(Record excerpts Opens)

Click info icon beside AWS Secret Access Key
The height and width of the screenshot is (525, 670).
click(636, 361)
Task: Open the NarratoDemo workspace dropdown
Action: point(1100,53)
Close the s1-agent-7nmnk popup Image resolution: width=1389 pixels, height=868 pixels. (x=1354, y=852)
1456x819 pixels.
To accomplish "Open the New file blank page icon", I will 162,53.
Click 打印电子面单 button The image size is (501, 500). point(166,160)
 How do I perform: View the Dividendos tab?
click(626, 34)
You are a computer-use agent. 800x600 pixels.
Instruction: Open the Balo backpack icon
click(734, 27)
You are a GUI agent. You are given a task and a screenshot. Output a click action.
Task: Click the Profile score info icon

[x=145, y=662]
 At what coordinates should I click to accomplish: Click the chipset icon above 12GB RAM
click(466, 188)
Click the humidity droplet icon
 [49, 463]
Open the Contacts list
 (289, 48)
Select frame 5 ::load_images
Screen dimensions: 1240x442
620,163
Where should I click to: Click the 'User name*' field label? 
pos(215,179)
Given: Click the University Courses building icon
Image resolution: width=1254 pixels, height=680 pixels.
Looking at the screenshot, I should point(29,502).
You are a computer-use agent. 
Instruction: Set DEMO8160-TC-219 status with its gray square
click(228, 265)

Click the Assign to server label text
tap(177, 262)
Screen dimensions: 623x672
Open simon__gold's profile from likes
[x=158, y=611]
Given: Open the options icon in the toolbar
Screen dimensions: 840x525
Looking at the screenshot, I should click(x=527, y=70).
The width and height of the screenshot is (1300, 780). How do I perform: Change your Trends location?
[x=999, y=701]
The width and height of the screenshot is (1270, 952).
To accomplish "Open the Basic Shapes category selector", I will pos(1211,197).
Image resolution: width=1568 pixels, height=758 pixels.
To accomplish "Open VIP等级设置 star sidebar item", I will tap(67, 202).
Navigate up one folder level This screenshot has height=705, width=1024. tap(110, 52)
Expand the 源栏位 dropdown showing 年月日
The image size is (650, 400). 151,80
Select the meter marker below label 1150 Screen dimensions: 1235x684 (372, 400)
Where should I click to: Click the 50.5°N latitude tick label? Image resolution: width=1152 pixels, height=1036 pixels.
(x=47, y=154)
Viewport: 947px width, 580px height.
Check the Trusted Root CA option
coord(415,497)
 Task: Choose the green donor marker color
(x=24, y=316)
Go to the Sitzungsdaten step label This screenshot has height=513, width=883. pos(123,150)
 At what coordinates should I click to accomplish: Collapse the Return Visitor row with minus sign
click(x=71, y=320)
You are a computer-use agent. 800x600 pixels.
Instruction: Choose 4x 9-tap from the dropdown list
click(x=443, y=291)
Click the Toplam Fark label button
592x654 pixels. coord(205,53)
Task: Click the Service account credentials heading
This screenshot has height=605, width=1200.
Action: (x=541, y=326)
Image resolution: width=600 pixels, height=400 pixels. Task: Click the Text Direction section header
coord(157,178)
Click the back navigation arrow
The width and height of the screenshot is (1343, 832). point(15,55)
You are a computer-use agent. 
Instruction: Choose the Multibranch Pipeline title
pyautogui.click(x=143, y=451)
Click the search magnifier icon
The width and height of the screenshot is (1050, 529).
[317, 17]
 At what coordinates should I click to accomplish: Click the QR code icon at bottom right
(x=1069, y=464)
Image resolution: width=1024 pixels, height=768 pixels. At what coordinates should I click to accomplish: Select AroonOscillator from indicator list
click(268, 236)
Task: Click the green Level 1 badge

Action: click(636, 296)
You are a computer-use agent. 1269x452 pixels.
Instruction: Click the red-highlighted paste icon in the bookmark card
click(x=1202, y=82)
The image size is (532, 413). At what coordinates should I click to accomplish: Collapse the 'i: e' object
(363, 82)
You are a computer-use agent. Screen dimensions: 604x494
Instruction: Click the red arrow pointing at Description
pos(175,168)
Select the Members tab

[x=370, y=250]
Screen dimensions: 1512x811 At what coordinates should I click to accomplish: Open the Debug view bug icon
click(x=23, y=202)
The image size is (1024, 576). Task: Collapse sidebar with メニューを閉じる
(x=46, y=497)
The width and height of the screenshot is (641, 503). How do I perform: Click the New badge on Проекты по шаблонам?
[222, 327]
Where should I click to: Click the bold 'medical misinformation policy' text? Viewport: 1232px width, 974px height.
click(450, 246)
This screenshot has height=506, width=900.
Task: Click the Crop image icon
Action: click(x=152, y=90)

(Record excerpts Closes)

▶ [Work to complete]
Make an exact transcription of the entries above.

▶ [Exercise answer]
Click info icon beside AWS Secret Access Key
The height and width of the screenshot is (525, 670).
click(636, 361)
Task: Open the NarratoDemo workspace dropdown
Action: point(1100,53)
Close the s1-agent-7nmnk popup Image resolution: width=1389 pixels, height=868 pixels. (x=1354, y=852)
1456x819 pixels.
To accomplish "Open the New file blank page icon", I will 162,53.
Click 打印电子面单 button The image size is (501, 500). point(166,160)
 How do I perform: View the Dividendos tab?
click(626, 34)
You are a computer-use agent. 800x600 pixels.
Instruction: Open the Balo backpack icon
click(734, 27)
You are a GUI agent. You are given a task and a screenshot. Output a click action.
Task: Click the Profile score info icon

[x=145, y=662]
 At what coordinates should I click to accomplish: Click the chipset icon above 12GB RAM
click(466, 188)
Click the humidity droplet icon
 [49, 463]
Open the Contacts list
 (289, 48)
Select frame 5 ::load_images
Screen dimensions: 1240x442
620,163
Where should I click to: Click the 'User name*' field label? 
pos(215,179)
Given: Click the University Courses building icon
Image resolution: width=1254 pixels, height=680 pixels.
Looking at the screenshot, I should point(29,502).
You are a computer-use agent. 
Instruction: Set DEMO8160-TC-219 status with its gray square
click(228, 265)

Click the Assign to server label text
tap(177, 262)
Screen dimensions: 623x672
Open simon__gold's profile from likes
[x=158, y=611]
Given: Open the options icon in the toolbar
Screen dimensions: 840x525
Looking at the screenshot, I should click(x=527, y=70).
The width and height of the screenshot is (1300, 780). How do I perform: Change your Trends location?
[x=999, y=701]
The width and height of the screenshot is (1270, 952).
To accomplish "Open the Basic Shapes category selector", I will pos(1211,197).
Image resolution: width=1568 pixels, height=758 pixels.
To accomplish "Open VIP等级设置 star sidebar item", I will tap(67, 202).
Navigate up one folder level This screenshot has height=705, width=1024. tap(110, 52)
Expand the 源栏位 dropdown showing 年月日
The image size is (650, 400). 151,80
Select the meter marker below label 1150 Screen dimensions: 1235x684 (372, 400)
Where should I click to: Click the 50.5°N latitude tick label? Image resolution: width=1152 pixels, height=1036 pixels.
(x=47, y=154)
Viewport: 947px width, 580px height.
Check the Trusted Root CA option
coord(415,497)
 Task: Choose the green donor marker color
(x=24, y=316)
Go to the Sitzungsdaten step label This screenshot has height=513, width=883. pos(123,150)
 At what coordinates should I click to accomplish: Collapse the Return Visitor row with minus sign
click(x=71, y=320)
You are a computer-use agent. 800x600 pixels.
Instruction: Choose 4x 9-tap from the dropdown list
click(x=443, y=291)
Click the Toplam Fark label button
592x654 pixels. coord(205,53)
Task: Click the Service account credentials heading
This screenshot has height=605, width=1200.
Action: (x=541, y=326)
Image resolution: width=600 pixels, height=400 pixels. Task: Click the Text Direction section header
coord(157,178)
Click the back navigation arrow
The width and height of the screenshot is (1343, 832). point(15,55)
You are a computer-use agent. 
Instruction: Choose the Multibranch Pipeline title
pyautogui.click(x=143, y=451)
Click the search magnifier icon
The width and height of the screenshot is (1050, 529).
[317, 17]
 At what coordinates should I click to accomplish: Click the QR code icon at bottom right
(x=1069, y=464)
Image resolution: width=1024 pixels, height=768 pixels. At what coordinates should I click to accomplish: Select AroonOscillator from indicator list
click(268, 236)
Task: Click the green Level 1 badge

Action: click(636, 296)
You are a computer-use agent. 1269x452 pixels.
Instruction: Click the red-highlighted paste icon in the bookmark card
click(x=1202, y=82)
The image size is (532, 413). At what coordinates should I click to accomplish: Collapse the 'i: e' object
(363, 82)
You are a computer-use agent. Screen dimensions: 604x494
Instruction: Click the red arrow pointing at Description
pos(175,168)
Select the Members tab

[x=370, y=250]
Screen dimensions: 1512x811 At what coordinates should I click to accomplish: Open the Debug view bug icon
click(x=23, y=202)
The image size is (1024, 576). Task: Collapse sidebar with メニューを閉じる
(x=46, y=497)
The width and height of the screenshot is (641, 503). How do I perform: Click the New badge on Проекты по шаблонам?
[222, 327]
Where should I click to: Click the bold 'medical misinformation policy' text? Viewport: 1232px width, 974px height.
click(450, 246)
This screenshot has height=506, width=900.
Task: Click the Crop image icon
Action: click(x=152, y=90)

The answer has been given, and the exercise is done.